Opinion by
Mr. Justice Frazer,Plaintiff was injured by falling on an icy pavement in the City of Philadelphia. The case was submitted to the jury and, from a judgment on a verdict rendered in her favor, defendant appealed, contending she was negligent in failing to see the danger, or in attempting to pass over that portion of the sidewalk with knowledge of its condition, there being a safer way around, also that the evidence was insufficient to show either actual or constructive notice to the city.
On January 31, 1918, about 3:30 p. m., plaintiff was walking along Chestnut Street, one of the main shopping streets of the city, accompanied by a friend.
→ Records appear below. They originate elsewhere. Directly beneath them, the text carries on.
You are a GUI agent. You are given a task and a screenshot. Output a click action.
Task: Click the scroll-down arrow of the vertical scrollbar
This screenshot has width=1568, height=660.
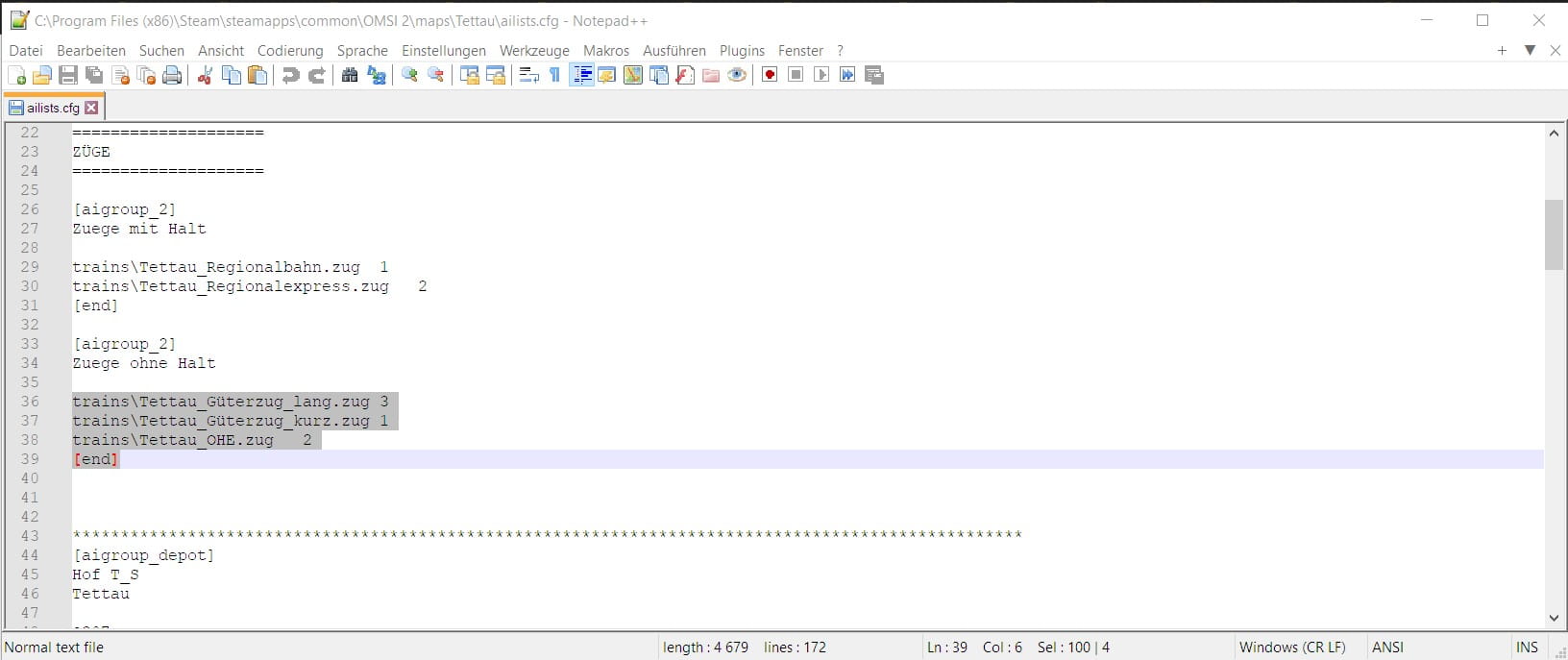click(1554, 619)
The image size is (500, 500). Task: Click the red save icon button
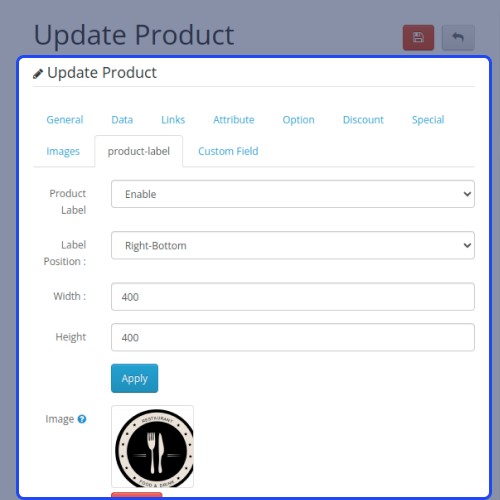tap(418, 38)
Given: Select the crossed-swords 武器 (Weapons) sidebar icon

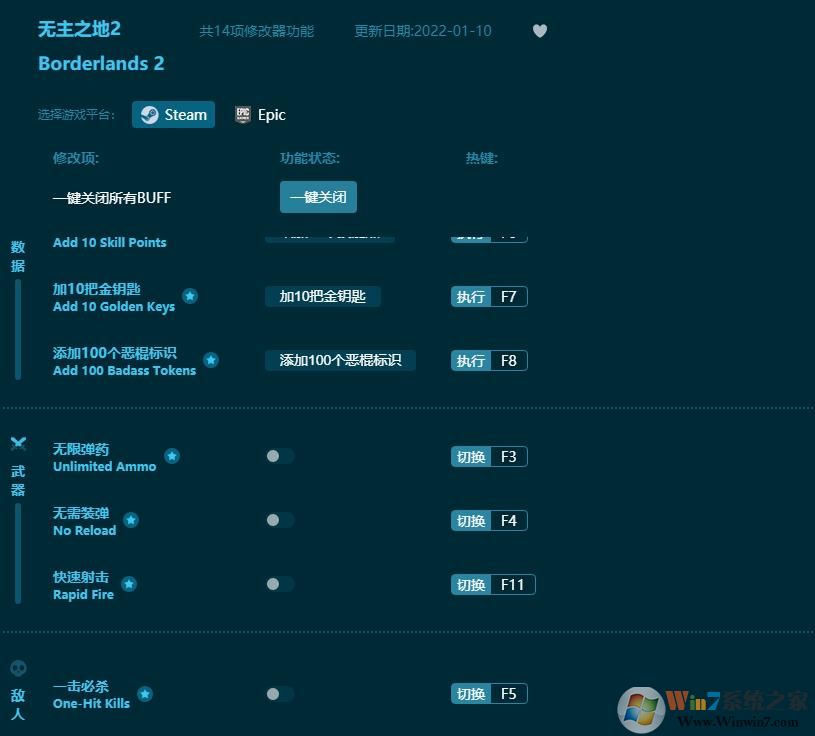Looking at the screenshot, I should (19, 444).
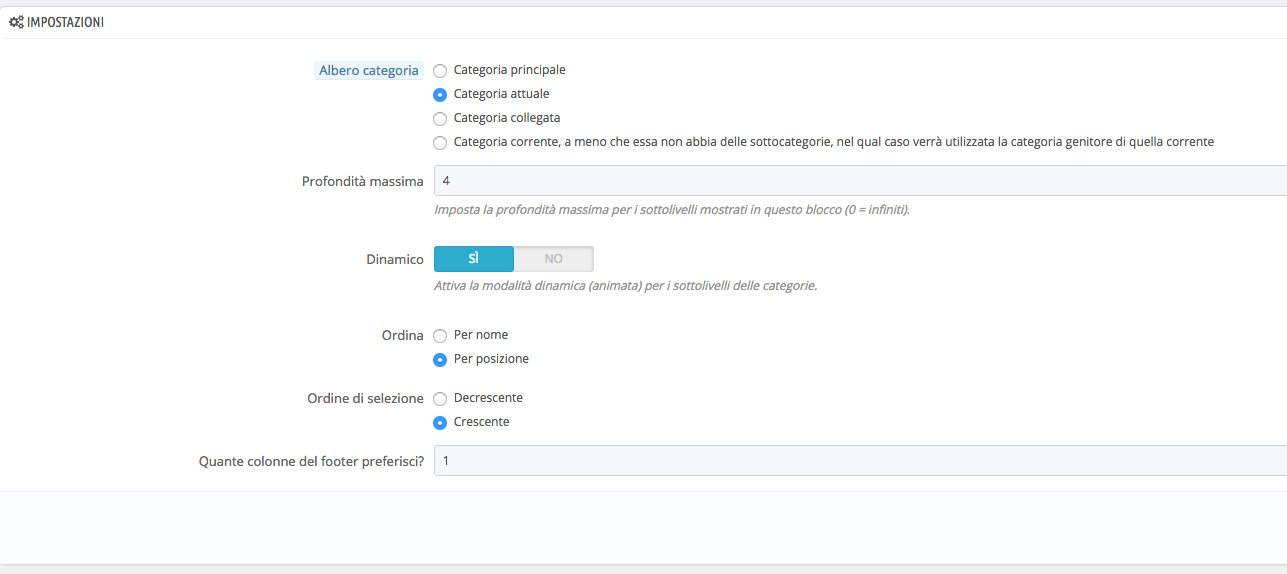Image resolution: width=1287 pixels, height=574 pixels.
Task: Select the Categoria principale radio button
Action: tap(440, 71)
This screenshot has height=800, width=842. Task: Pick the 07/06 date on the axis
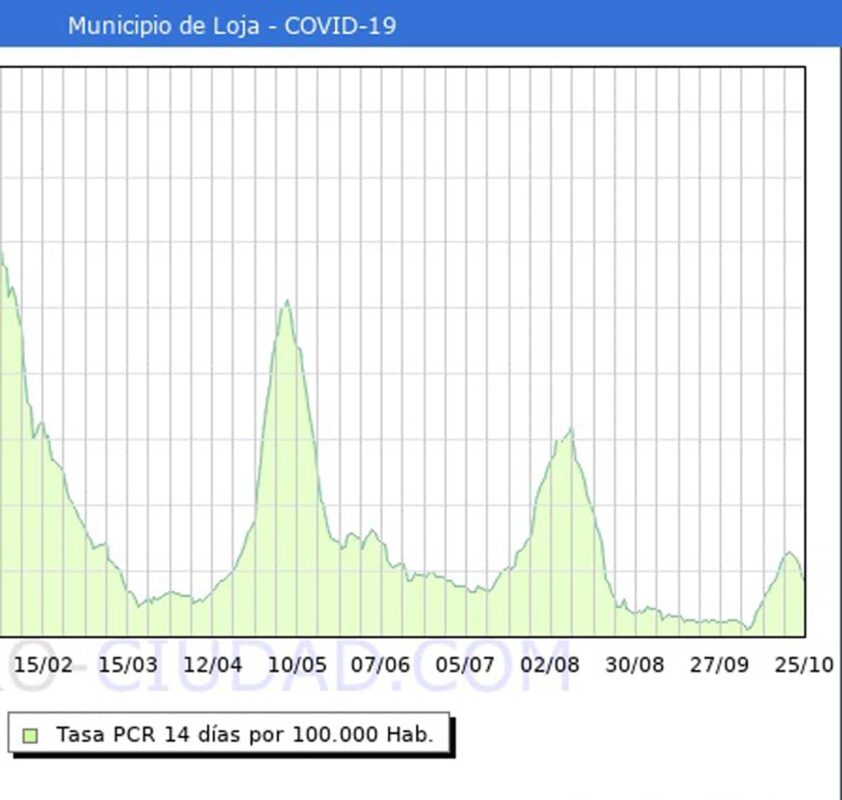pyautogui.click(x=381, y=665)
The sidewalk was crowded and while endeavoring to avoid persons “rushing” or “pushing through the crowd” in the opposite direction, she stepped to one side and slipped and fell on an accumulation of ice estimated to be from two inches in height at the edge to four inches in the center and two feet square, in form “like a dish pan turned upside down.” The sidewalk of the street had *312been cleared of snow and ice except in front of the vacant premises where plaintiff fell. At this place the pavement was covered with slush, preventing her from observing the mound of ice which caused her fall; there is also evidence that the slushy condition had continued for some time and that the snow and ice accumulated from various storms had been allowed to remain for at least a month, or perhaps the greater part of the winter.
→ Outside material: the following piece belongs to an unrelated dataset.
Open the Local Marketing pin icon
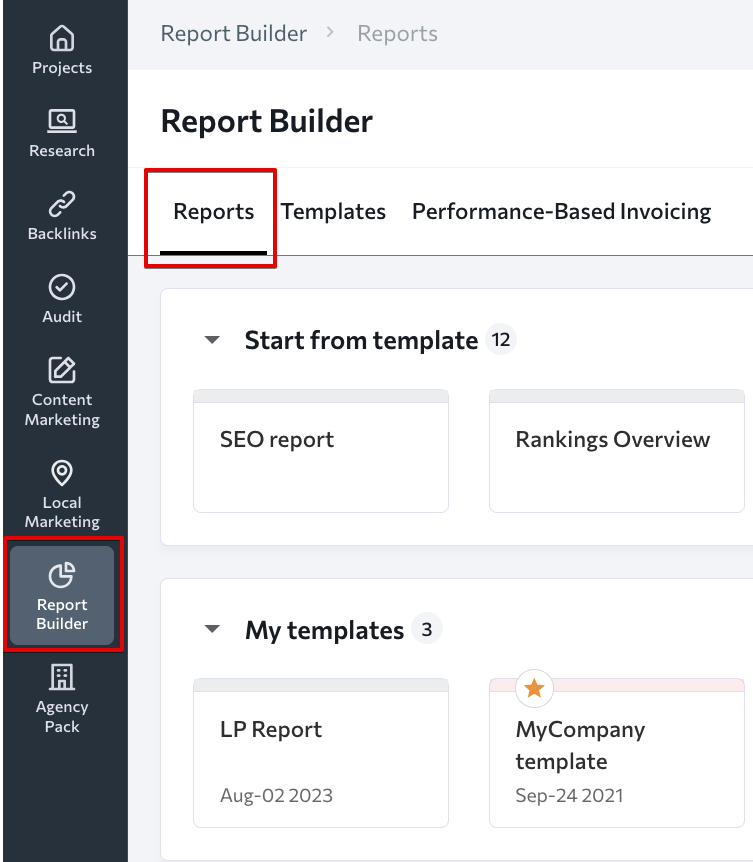The height and width of the screenshot is (862, 753). coord(62,473)
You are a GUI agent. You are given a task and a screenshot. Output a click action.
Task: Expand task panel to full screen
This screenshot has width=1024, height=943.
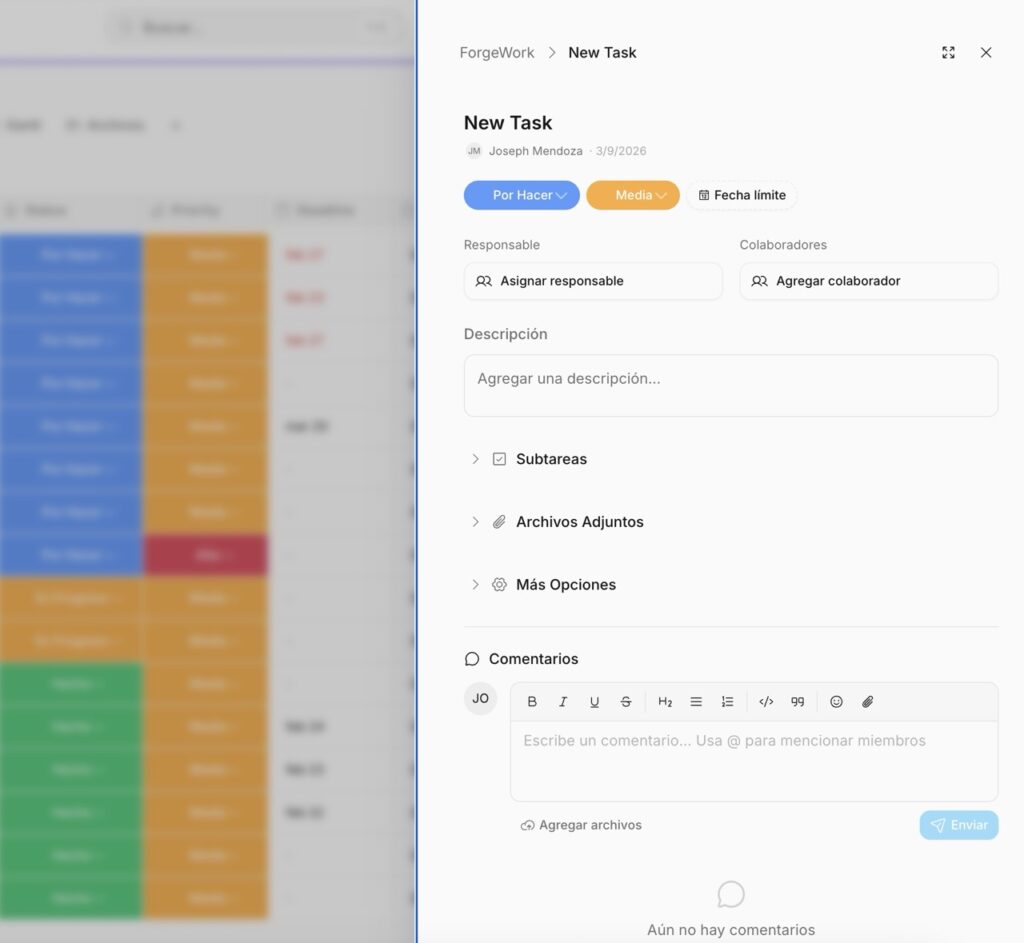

Under the foregoing state of facts we cannot hold plaintiff negligent, as a matter of law, either on the ground that she failed to see the ice which caused her to fall, or because she voluntarily undertook to pass over a dangerous place when she might have passed on the opposite side of the street. According to her testimony, she was proceeding carefully and noticed the pavement had a “general slushy appearance.” This, together with the crowded condition of the sidewalk, might easily have prevented a person from seeing the block of ice, notwithstanding the use of reasonable care: Green v. Hollidaysburg Boro., 236 Pa. 430; Llewellyn v. Wilkes-Barre, 254 Pa. 196, 200. Neither was the fact that plaintiff saw the slushy condition of the sidewalk before attempting to pass over it sufficient to convict her of contributory negligence. That the danger was not so noticeable as to prevent or warn an ordinarily prudent person from using the sidewalk is apparent from the fact that it was at the time being continuously used by a large number of people with safety. “It is not necessarily negligence to attempt to pass over even a ‘noticeable accumulation’ of ice on the pavement. That may depend on the size and shape of the accumulation, the obviousness and magnitude of the danger, the means at hand of avoiding it, and other circumstances”: Brown v. White, 206 Pa. 106; Steck v. Allegheny City, 213 Pa. 573, 577; Holbert v. Phila., 221 Pa. 266, 274.
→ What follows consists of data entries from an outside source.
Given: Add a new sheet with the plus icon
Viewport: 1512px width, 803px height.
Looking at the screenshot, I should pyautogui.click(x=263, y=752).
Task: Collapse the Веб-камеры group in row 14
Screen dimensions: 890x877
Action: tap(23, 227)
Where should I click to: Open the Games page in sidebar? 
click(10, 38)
On the question of notice to the city, the fact that the pavement in front of the premises where plaintiff fell was covered with slush and ice, which condition had existed *313and the snow and ice from storms allowed to accumulate for at least a month before the accident, was ample evidence to fasten upon the city constructive notice of the unsafe condition. There are numerous cases in which a shorter period has been held sufficient notice: Gross v. City of Pittsburgh, 243 Pa. 525; Llewellyn v. Wilkes-Barre, supra; Duvall v. New Castle, 74 Pa. Superior Ct. 573.
The judgment is affirmed.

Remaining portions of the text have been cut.